Experience?? Hmmm, this is the tricky part. I remember the initial days when I was trying out XP. Everything was different, much more was the transition from 98se to XP than from XP to Vista (mostly because of the eye-candy). Configured the system to run optimally and I got a score of 4.1 for that Vista experience thingy. It was fast, and seemed to know what it was doing for the most part.
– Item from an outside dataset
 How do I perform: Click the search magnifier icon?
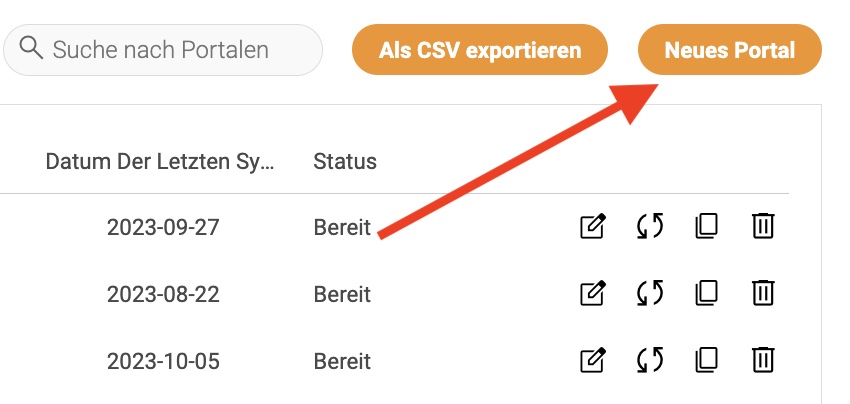coord(31,49)
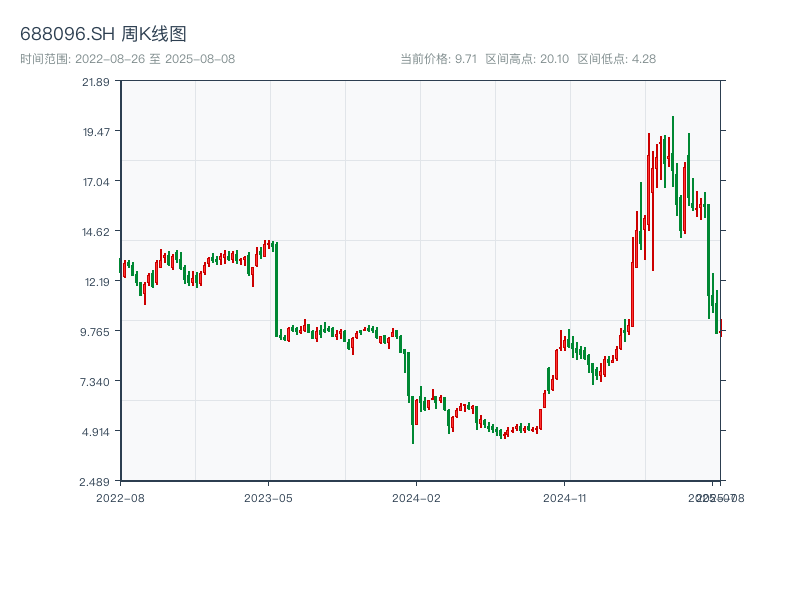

I threw in an antivirus and couple of most important utilities and NOTHING ELSE. Mind you this was still an evaluation and at the same time, the disk space was limited. After poking around for a bit, trying Dreamscene (which by the way is amazing though boring after the initial 5 minutes), and other eye-candy of Vista, I left it at that. I need to further try it to make sure it can stand my general operational routine though.
Seriously, all this Vista bashing aplenty in the media affected me, and from me, it went quite some way. But which OS wasn't this ill-received? I remember horror stories about XP and it being called BAD BAD things. And then it became the darling of the masses, over 2 years??? I am still critical of few things in Vista, but that's me because I consider myself a power user. I know a lot of people around me who wouldn't even bother doing what I do with a virus infection and instead proceed to do a clean install of the OS. For them, I don't think it really does matter which OS it is, and considering that Vista (at least in terms of technical stuff) is better (???) and faster than XP (*Conditions apply - such as system specs), I don't see why they shouldn't use it. I think it deserves some more time just for the sheer number of people using it or the number of software/hardware it has to work with. (Yes I still have issues with the prices though).
Vista would gain acceptability sooner or later, and then everyone will forget about XP, just like people forgot about win98. But then, I think before that comes, we might have Windows 7 on our hands (guessing). And then the cycle repeats.
And apple?? That's an interesting watch at a completely different level. Can it sustain the good-will/form by venturing into the whole wide market????